О, эти звуки! После звонка и подъема монах проходил вдоль умывальников и дергал за свисающие с окон веревки, чтобы закрыть фрамуги.

Разбудив нас, он шел в спальню младших, где раньше спали мы, пока не перешли в класс риторики, и оттуда, издалека, раздавался звон колокольчика и щелчки захлопывающихся окон: клап, клап-клап.

Но к тому времени я давно уже стоял у умывальника, и так было всегда. Некоторые из нас всегда бежали умываться первыми, чтобы после вернуться в постель и немного почитать, а я умывался, одевался в пять минут и следил, не направляется ли надзиратель в нашу сторону. Обычно он бродил, бормоча молитвы, из спальни в спальню, и едва он поворачивался ко мне спиной, я мчался к выходу. Наша спальня находилась под самой крышей, и мне надо было пролететь несколько лестничных маршей, чтобы попасть в сад, всегда украдкой, никто не должен был меня видеть – выходить в сад перед утренней молитвой запрещалось. На самом деле это был не сад, а два поля. Большое Поле и Маленькое Поле.

Хайнц замолчал и поднялся. Он стоял у забитого гвоздями окна и противно трещал ногтями.

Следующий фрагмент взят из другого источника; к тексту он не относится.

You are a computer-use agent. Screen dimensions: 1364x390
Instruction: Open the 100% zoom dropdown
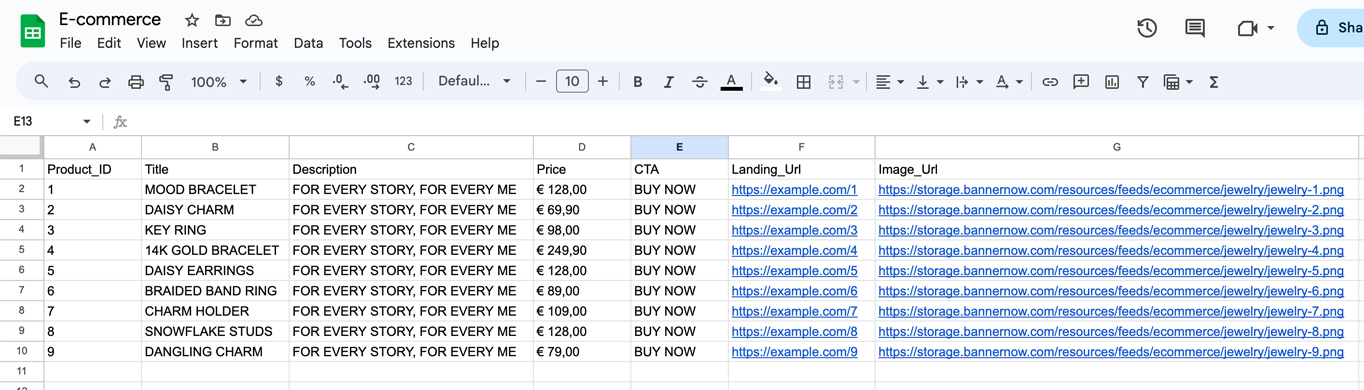[219, 82]
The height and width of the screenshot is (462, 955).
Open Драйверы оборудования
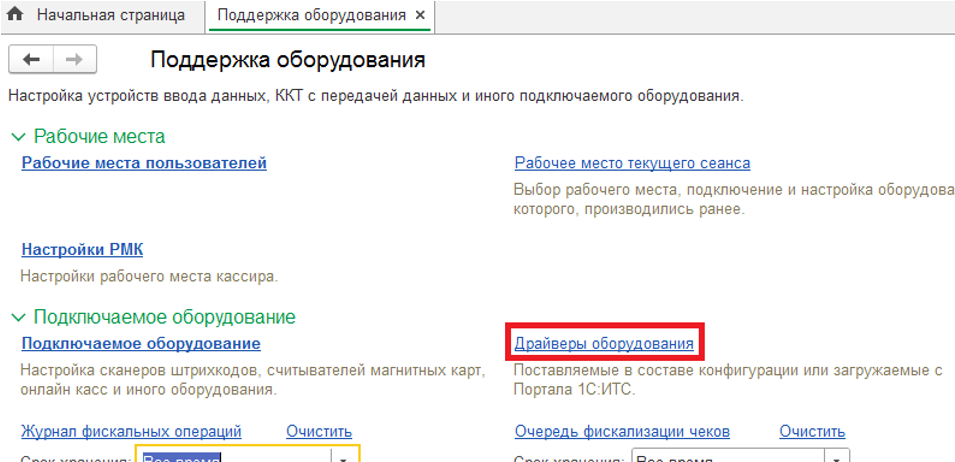click(604, 344)
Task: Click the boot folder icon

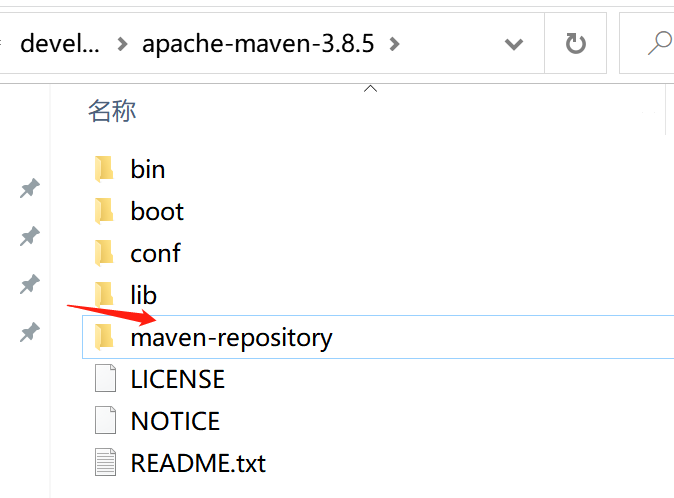Action: tap(104, 211)
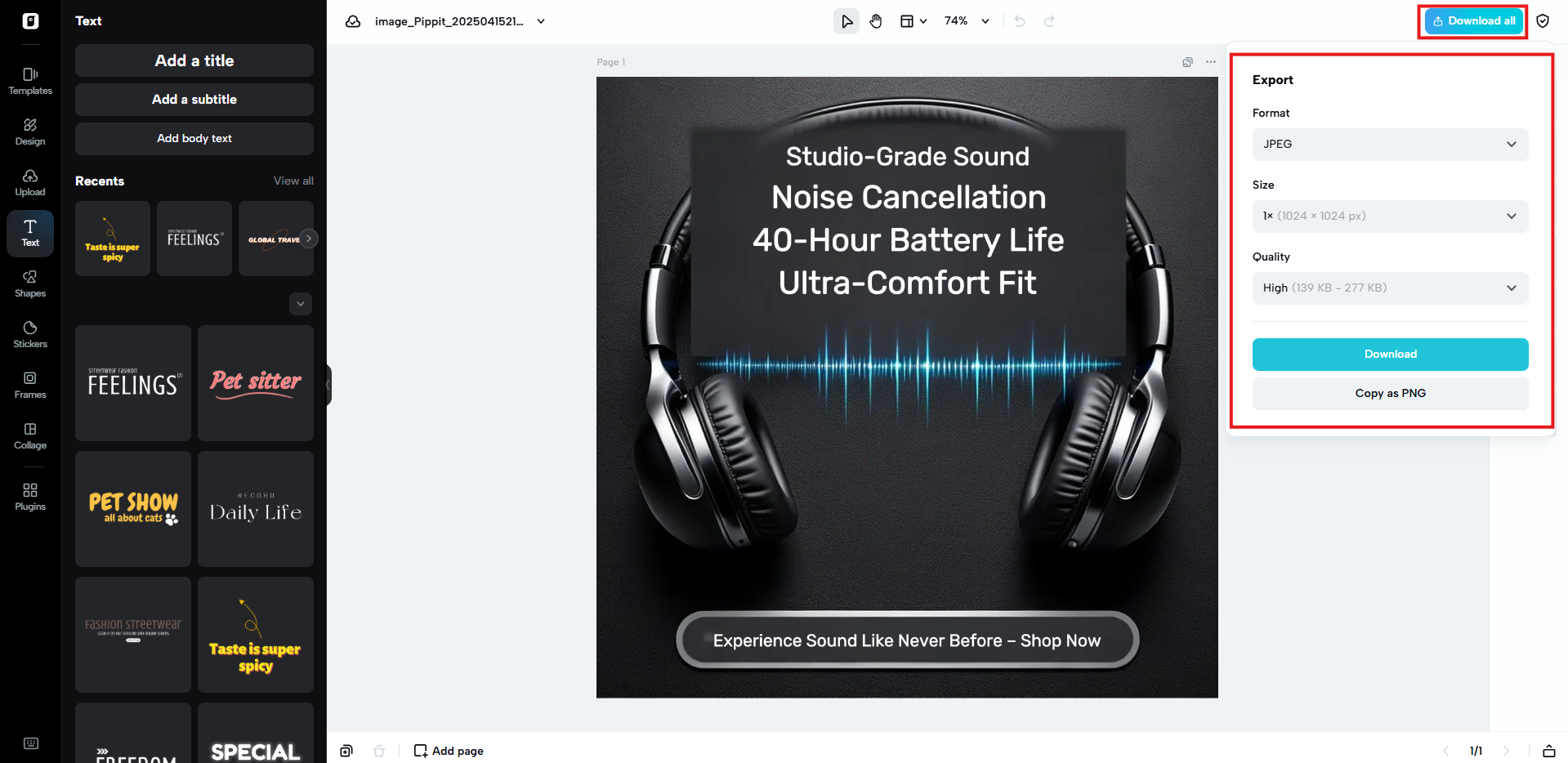Open the Stickers panel
Screen dimensions: 1568x763
point(29,334)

– Большое Поле, – прошептал он наконец, повернулся и посмотрел на нас, его глаза мигали, как желтый сигнал светофора: внима-ие-внимание-внимание. – Большое Поле, Маленькое Поле, что они вам, почему, в конце концов, вы меня слушаете? Неужели вам важно, проскользну ли я незаметно вдоль стены, где стоят велосипеды, на игровую площадку, поглядев сперва, не занят ли там молитвой кто-то из священников?

Он снова уселся.

– Однажды я открыл теософский журнал; всякий предмет, всякая религия, всякая группа имеет свой секретный язык, и у нас был свой, но состоял он из обычных слов. Дерево. За Большим Полем налево шла дорожка, огибавшая Маленькое Поле, и третье по счету дерево было – Дерево. Поройтесь там, – снова обратился он к нам, – и вы найдете безмолвные сигаретные пачки с молитвами. Часть мессы в церкви состоит из каждодневных молитв и молитв специальных, читаемых с какой-то целью или по случаю праздника.

Я состоял в молитвенном комитете, мы занимались тем, что по аналогии с настоящими молитвами составляли молитвы на латыни для отнюдь не благочестивых целей других учеников. Я много потрудился, чтобы пробудить любовь NN, которую видел на улице ученик X, или чтобы предотвратить контрольную работу. Oremus, amorem magnam quaesumus Apollone, mente puellae infunde… et cetera. [47]47
  Безмерно влюбленный молит Аполлона просветить душу и ум девушки… и т. д. (лат.)


[Закрыть]
Аполлон, потому что по обоюдному согласию было решено, что эти молитвы должны быть обращены исключительно к древнегреческим богам, потому что некоторые боялись совершить святотатство. Молитву, составление которой оплачивалось сластями либо колбасой, носили как амулет на груди, и если просимое сбывалось – торжественно погребали в блестящих сигаретных коробках под Деревом, свидетели не были посвящены в суть дела.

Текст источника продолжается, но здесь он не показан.